La France à la manœuvre pour une saisine de la CPI

Paris sait bien que son initiative pour que la Cour pénale internationale (CPI) se saisisse des crimes les plus graves perpétrés en Syrie a peu de chances d’aboutir. «Mais devons-nous pour autant nous abstenir de toute tentative et faire ainsi passer le message que rien ne sera jamais fait pour les Syriens?» confie une source proche du dossier.

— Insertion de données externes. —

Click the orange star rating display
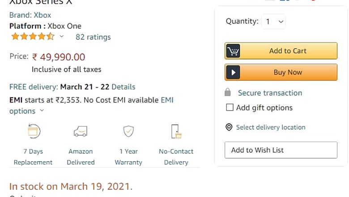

Les 15 membres du Conseil de sécurité de l’ONU devaient commencer mercredi à négocier le contenu d’une résolution préparée par la France, avec le soutien de la Grande-Bretagne et des Etats-Unis. Concession faite à ces derniers, le projet de texte prévoit que les ressortissants de pays non membres de la CPI ne pourront être poursuivis pour leur participation à des opérations menées en Syrie. Entendre sur le plateau du Golan, région syrienne annexée par Israël.

Un texte «équilibré»

Dans la résolution française, dont Le Temps a obtenu copie, le Conseil de sécurité «décide de soumettre la situation de la République arabe syrienne depuis mars 2011 au procureur de la CPI». La Syrie n’étant pas signataire du Statut de Rome, seul le Conseil de sécurité est compétent pour saisir la cour de La Haye, comme il l’a fait dans les cas du Darfour et de la Libye. «Les discussions se poursuivront tant qu’elles seront constructives. Mais, si les Russes ne veulent pas embarrasser le régime, alors nous la soumettrons au vote afin de mettre chacun au-devant de ses responsabilités», poursuit la source diplomatique.

Paris se défend de vouloir politiser sa démarche et estime avoir élaboré un texte «équilibré», pointant les violations perpétrées autant du côté du régime que de celui de l’opposition armée. Pourtant, alors qu’il venait d’annoncer sa démission, l’émissaire de la Ligue arabe et de l’ONU, Lakhdar Brahimi, a jugé qu’un recours à la CPI risquait «d’exacerber les divergences alors qu’il faut aller de l’avant».

La résolution française devrait être approuvée par neuf des dix membres non permanents du Conseil de sécurité. Le Rwanda, qui n’est pas un Etat partie à la CPI, s’abstiendrait. Tout laisse à penser que la Russie optera pour le veto. Reste à voir si la Chine, qui a fait profil bas sur les questions ukrainiennes, s’abstiendra, elle aussi, ou imitera Moscou dans l’obstruction comme elle l’a toujours fait dans le dossier syrien.

L’initiative française fait suite à une démarche de la Suisse, qui avait transmis début 2013 à la présidence du Conseil de sécurité une lettre signée de 58 Etats membres demandant une saisine de la CPI. Restée vaine, elle est aujourd’hui réactivée: «Nous travaillons étroitement avec la Suisse, qui est en pointe sur ce dossier, pour qu’elle mobilise des soutiens aussi larges que possible au-delà du Conseil de sécurité», indique la mission française à New York.

L’entreprise de Paris étant quasiment vouée à l’échec, d’autres pistes sont déjà à l’étude. Parmi elles, un projet de texte britannique sur l’accès de l’aide humanitaire plus ferme que la résolution votée en février ou le vote éventuel d’une résolution par l’Assemblée générale de l’ONU (377) pour contourner le blocage russe.